WHAT IS EXPECTED » When you reach the line containing "967x486 pixels. How" in the data below, begin returning lines exactly as written, and stop once the line containing "The width and height of the screenshot is (837, 583)." has been returned.

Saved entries
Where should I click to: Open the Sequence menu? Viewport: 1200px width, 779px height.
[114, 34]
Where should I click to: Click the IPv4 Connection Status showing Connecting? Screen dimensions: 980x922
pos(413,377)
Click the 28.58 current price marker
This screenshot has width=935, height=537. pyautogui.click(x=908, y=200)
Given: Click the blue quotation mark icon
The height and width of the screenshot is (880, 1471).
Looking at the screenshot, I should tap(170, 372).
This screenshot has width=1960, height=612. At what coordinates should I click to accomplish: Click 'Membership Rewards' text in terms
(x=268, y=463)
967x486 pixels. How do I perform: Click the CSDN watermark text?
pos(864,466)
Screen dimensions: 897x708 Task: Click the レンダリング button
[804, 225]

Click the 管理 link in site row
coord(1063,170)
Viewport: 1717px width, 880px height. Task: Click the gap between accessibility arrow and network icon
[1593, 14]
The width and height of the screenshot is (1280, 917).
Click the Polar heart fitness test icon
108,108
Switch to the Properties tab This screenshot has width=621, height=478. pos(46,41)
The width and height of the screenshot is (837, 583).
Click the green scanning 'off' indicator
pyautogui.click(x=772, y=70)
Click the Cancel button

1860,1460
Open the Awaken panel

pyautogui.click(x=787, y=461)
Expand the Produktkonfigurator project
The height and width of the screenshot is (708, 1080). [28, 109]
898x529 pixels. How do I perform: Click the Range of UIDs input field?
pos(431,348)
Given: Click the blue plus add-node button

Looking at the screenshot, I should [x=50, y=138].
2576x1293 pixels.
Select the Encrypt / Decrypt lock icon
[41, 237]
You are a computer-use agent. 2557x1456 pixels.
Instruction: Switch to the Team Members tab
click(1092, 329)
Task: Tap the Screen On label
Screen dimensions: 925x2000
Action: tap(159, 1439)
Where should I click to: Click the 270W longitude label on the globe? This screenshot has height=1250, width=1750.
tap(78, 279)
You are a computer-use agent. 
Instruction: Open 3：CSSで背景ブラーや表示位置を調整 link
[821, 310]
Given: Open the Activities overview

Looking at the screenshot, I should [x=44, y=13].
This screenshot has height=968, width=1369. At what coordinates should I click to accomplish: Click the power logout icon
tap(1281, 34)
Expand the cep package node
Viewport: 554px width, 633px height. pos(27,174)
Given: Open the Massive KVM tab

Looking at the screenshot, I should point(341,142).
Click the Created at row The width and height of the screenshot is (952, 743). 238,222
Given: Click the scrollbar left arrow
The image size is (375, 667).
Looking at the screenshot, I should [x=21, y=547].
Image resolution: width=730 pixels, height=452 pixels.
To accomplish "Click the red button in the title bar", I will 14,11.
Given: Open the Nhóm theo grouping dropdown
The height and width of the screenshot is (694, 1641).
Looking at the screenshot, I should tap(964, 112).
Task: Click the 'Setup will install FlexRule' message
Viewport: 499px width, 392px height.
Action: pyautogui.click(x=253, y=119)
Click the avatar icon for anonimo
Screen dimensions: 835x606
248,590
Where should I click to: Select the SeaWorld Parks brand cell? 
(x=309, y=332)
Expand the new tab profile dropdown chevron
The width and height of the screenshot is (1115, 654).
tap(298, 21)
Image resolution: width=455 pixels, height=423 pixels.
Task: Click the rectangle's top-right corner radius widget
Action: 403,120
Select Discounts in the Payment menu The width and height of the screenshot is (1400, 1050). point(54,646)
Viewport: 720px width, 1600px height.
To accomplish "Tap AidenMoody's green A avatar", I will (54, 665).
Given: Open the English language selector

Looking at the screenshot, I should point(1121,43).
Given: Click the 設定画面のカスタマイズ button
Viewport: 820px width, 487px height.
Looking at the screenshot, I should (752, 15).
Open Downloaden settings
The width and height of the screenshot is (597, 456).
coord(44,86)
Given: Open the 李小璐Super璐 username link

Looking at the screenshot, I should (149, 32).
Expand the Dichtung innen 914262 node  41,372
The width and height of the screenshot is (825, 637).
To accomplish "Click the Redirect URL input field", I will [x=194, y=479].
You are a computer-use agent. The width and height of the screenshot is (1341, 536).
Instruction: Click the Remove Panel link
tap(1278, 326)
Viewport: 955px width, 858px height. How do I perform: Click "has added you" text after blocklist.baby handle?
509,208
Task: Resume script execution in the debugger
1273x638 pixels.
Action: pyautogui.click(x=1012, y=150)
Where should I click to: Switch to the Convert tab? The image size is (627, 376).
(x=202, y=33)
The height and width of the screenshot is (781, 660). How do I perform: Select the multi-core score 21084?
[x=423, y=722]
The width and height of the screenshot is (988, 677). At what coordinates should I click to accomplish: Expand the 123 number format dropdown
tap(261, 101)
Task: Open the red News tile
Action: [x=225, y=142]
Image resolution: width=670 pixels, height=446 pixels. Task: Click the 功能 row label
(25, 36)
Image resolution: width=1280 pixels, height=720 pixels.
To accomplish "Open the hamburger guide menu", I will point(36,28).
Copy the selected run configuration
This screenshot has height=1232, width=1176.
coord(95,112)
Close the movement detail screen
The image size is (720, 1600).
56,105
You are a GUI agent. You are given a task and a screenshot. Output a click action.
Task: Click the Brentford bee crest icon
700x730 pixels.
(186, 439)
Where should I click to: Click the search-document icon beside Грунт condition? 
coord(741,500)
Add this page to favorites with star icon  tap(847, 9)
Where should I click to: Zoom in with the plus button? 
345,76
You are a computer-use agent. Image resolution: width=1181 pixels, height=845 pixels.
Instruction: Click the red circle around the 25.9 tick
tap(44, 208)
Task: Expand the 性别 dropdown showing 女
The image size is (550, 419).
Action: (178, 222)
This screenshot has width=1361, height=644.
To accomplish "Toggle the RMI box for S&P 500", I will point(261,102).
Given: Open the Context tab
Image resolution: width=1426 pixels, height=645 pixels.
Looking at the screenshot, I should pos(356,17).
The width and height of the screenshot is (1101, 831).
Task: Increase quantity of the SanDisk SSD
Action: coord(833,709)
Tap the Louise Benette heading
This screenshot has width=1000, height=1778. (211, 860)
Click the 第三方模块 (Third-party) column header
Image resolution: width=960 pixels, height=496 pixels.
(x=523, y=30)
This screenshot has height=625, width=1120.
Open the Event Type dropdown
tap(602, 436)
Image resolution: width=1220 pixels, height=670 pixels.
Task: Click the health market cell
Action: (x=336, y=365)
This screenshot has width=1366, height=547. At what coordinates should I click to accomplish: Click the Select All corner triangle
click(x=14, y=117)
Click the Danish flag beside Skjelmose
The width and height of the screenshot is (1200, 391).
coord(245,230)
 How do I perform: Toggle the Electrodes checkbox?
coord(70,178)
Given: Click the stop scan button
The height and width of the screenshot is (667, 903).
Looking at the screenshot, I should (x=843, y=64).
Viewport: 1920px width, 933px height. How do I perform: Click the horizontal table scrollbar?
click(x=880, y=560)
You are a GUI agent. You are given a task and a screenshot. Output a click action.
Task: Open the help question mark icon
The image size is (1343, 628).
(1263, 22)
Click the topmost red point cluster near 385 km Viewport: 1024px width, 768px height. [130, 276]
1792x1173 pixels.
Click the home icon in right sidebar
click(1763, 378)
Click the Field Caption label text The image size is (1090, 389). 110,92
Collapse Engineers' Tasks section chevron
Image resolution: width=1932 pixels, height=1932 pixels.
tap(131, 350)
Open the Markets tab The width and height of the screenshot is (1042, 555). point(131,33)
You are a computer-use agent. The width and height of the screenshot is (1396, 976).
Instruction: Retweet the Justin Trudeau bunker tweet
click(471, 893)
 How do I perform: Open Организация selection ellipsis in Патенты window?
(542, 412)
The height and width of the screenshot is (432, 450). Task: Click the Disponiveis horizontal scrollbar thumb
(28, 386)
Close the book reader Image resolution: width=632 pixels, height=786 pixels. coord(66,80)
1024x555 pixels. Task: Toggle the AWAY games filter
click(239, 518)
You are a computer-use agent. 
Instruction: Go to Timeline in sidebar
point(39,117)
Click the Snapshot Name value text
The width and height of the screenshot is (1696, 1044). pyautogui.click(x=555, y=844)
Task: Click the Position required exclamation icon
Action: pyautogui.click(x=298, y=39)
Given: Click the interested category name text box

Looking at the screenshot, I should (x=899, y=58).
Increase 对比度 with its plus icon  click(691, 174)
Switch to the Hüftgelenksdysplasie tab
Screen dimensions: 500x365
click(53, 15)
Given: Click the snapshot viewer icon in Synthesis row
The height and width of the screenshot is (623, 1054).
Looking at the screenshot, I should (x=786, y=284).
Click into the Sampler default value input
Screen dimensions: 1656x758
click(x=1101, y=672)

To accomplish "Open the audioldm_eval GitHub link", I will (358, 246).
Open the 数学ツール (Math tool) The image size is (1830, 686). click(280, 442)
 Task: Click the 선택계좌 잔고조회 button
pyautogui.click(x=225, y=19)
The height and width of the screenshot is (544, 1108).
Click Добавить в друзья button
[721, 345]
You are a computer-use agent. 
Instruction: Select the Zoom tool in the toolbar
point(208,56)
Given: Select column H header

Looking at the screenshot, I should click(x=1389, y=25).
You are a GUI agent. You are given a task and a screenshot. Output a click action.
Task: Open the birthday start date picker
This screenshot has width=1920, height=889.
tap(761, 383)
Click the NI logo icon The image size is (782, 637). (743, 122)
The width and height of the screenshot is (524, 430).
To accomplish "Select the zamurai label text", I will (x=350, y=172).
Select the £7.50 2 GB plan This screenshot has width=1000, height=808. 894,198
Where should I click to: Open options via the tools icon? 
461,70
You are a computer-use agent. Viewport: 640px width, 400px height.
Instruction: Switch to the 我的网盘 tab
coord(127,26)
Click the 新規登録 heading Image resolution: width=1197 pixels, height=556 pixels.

ANSWER FOR THE TASK »
967x486 pixels. How do I perform: Click the CSDN watermark text?
pos(864,466)
Screen dimensions: 897x708 Task: Click the レンダリング button
[804, 225]

Click the 管理 link in site row
coord(1063,170)
Viewport: 1717px width, 880px height. Task: Click the gap between accessibility arrow and network icon
[1593, 14]
The width and height of the screenshot is (1280, 917).
Click the Polar heart fitness test icon
108,108
Switch to the Properties tab This screenshot has width=621, height=478. pos(46,41)
The width and height of the screenshot is (837, 583).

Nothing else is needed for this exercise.